Happy to do it! Would love to know if it works for you and let me know if you have any questions :slight_smile:

Watched earlier today – I really appreciate the thoughtfulness, time, and good explanation you put into the video! Learned a lot while you monitored the loudness and peaks. I’m eager to play around with my AH but I don’t get it back for a few months.

Couple thoughts and questions:

  • You dialed in the compressor (the automation ducking the preset vol) with a not-as-fast-as-possible attack time. Which sounds amazing on a drum bus because, like you explain, it lets that kick through without squashing the transient. However, I think master bus limiters have extremely fast attacks (the Stimming’s IMC, for example, attack range is .1 - 30ms) because the goal is to catch those peaks. I’m curious if you tried this fast-attack on the preset-vol if its yielded interesting or useful results.
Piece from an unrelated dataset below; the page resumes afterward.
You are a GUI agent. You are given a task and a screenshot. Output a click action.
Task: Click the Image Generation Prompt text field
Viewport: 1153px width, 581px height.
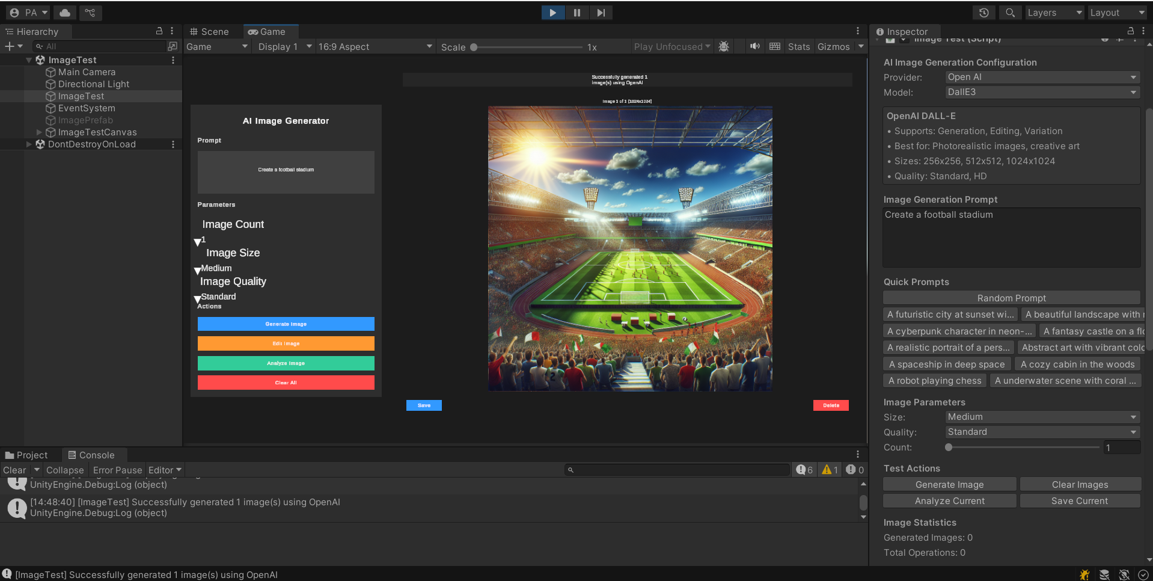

  • Have you played around with automating both the preset-vol and drive together (using the 2nd Env Follower in the settings menu)? Curious if its possible do the drive ducking on a more “extreme” level (like you have in your preset), then setting the preset vol ducking to act as a last-chance limiter. Since you can’t set each env follower independently, I assume you’d have to do dial these settings in with the depths?

  • Similar to the idea above, I saw somewhere that they were using the AH to duck away drive (drive or dry/wet) but then using the 2nd follower to pump the vol. Essentially letting them do your preset technique at even more extreme levels all while keeping the volume of the unsaturated kick high.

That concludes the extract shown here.